Also importantly, these spatial considerations are agnostic to clinical anchors such as SOZ or EZ. Two properly-concordant IED fields may concur with a false localization. Likewise, if confronted with two discordant IED fields, additional data are required to know which (if either) field provides the correct localization. These spatial considerations also do not hinge on localization by imaging studies. For example in unifocal epilepsy, a brain imaging study may disclose a non-localizing (or non-specifically localizing) focus, a localizing focus discordant to the EZ, a localizing focus concordant to the EZ, or no focus at all. A conceptually clear set-theoretic terminology for describing IEDs and other localizing phenomena in space will help guide future investigation into important questions of REM's ability to triangulate epileptic foci by providing a clean classification framework within which to intuitively and simultaneously convey new findings on size, location, and concordance. Such a framework may also be applied to ictal phenomena, other sleep-wake states aside from REM, and to any general situation dealing with source localization.

Limitations

Our quantitative analyses were limited due to a small number of studies, some with small sample sizes. Due to a lack of per-patient data, we had to exclude certain otherwise pertinent studies from quantitative analyses. Among studies quantitatively analyzed, methodologies were heterogeneous, limiting the precise numerical validity of some of our results and precluding the possibility of a rigorous statistical meta-analysis. Heterogeneous approaches and terminologies also occasionally required re-interpretation of originally reported data to extract the pertinent spatial and localizing information required for our study. Given the need for re-interpretation, it is impossible to rule out the inadvertent exclusion of a few tangentially-pertinent articles with data potentially amenable to substantial re-interpretation; however, to mitigate this, we assigned multiple authors to review the literature and enhance objectivity. Of studies included in our review, most reported only lateralization, not localization per se. Lateralization is generally the least specific method of spatially triangulating the EZ (Figure 2) and is thus a less rigorous measure of assessing localizing performance. There is also a possibility of publication bias in favor of preferentially reporting instances in which REM was clinically useful, especially in case studies and other works with small sample size.

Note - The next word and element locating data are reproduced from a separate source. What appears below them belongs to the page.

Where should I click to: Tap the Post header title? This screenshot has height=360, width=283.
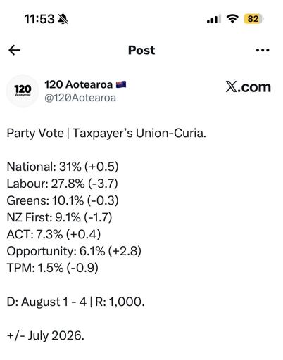click(x=142, y=50)
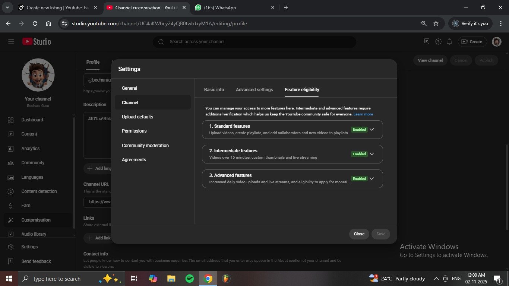This screenshot has height=286, width=509.
Task: Switch to the Advanced settings tab
Action: coord(254,90)
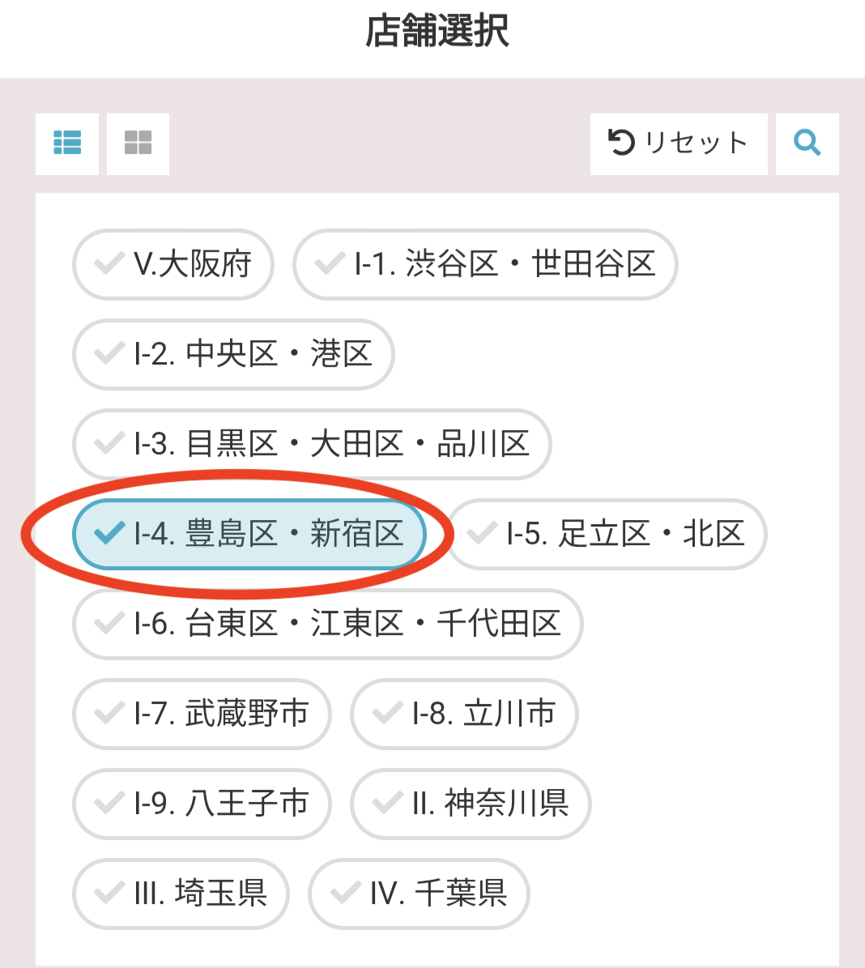Click the blue checkmark on 豊島区・新宿区

(x=109, y=534)
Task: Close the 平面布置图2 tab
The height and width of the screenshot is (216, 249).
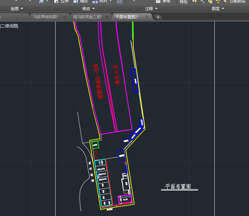Action: [147, 17]
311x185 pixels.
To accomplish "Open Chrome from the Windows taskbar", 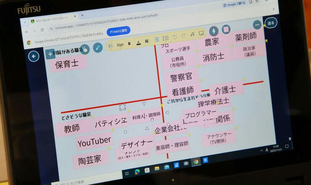I will point(196,161).
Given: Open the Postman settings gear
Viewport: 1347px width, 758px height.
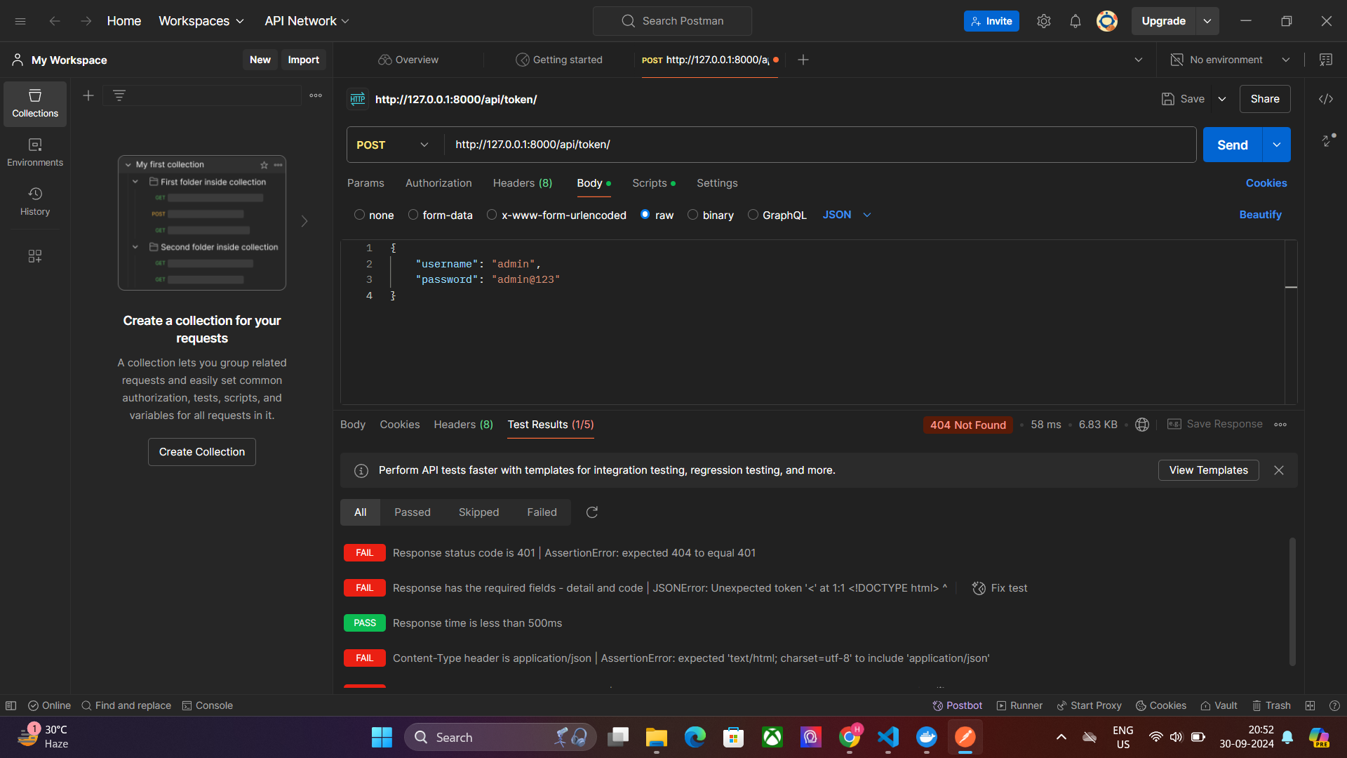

Where quantitative analysis was possible, we chose to weight each study equivalently rather than each patient equivalently. This has the upside of preserving the signal of certain recent works with small sample size but rigorous methodology (26); however, it may also generally over-weight findings from smaller studies. Further, comparisons between sleep-wake states may be unfair when there are different amounts of studies for different states, e.g., REM (4 studies) vs. NREM (3 studies) vs. wakefulness (2 studies) in localizing the EZ as arbitrated by post-operative seizure freedom, and in predicting post-operative seizure freedom. Nonetheless, despite these limitations and to the best of our knowledge, this is the first work to systematically characterize across multiple studies the important intriguing question of the localizing value and spatial attributes of epileptic phenomena in REM. In general, methods to improve the yield of interictal localization remain urgently needed, and we hope to further illuminate REM's important role.

Conclusion

In this paper, we have systematically reviewed, and quantitatively analyzed whenever possible, the literature on REM's ability to localize the SOZ and EZ in human epilepsy patients. We found that REM's localization outperformed that of any other sleep-wake state, and that, in some patients, REM can shrink the IED field and/or introduce new spatial coordinates to the IED field to render a unique localization that is often more helpful than not. In our extensive review, we were often confronted with the fact that the localizing value of changes in IED field size and location can only be truly assessed by incorporating further considerations aimed at delineating EZ concordance. Therefore, to accurately and efficiently describe surprisingly tricky spatial relations between two IED fields, such as those from two sleep-wake states, we introduce a simple, easy-to-use, and conceptually clear set-theoretic framework. We hope that adoption of this framework will streamline and accelerate future discussion and research on the basic mechanisms and clinical applications of the fascinating anti-epileptic properties of REM.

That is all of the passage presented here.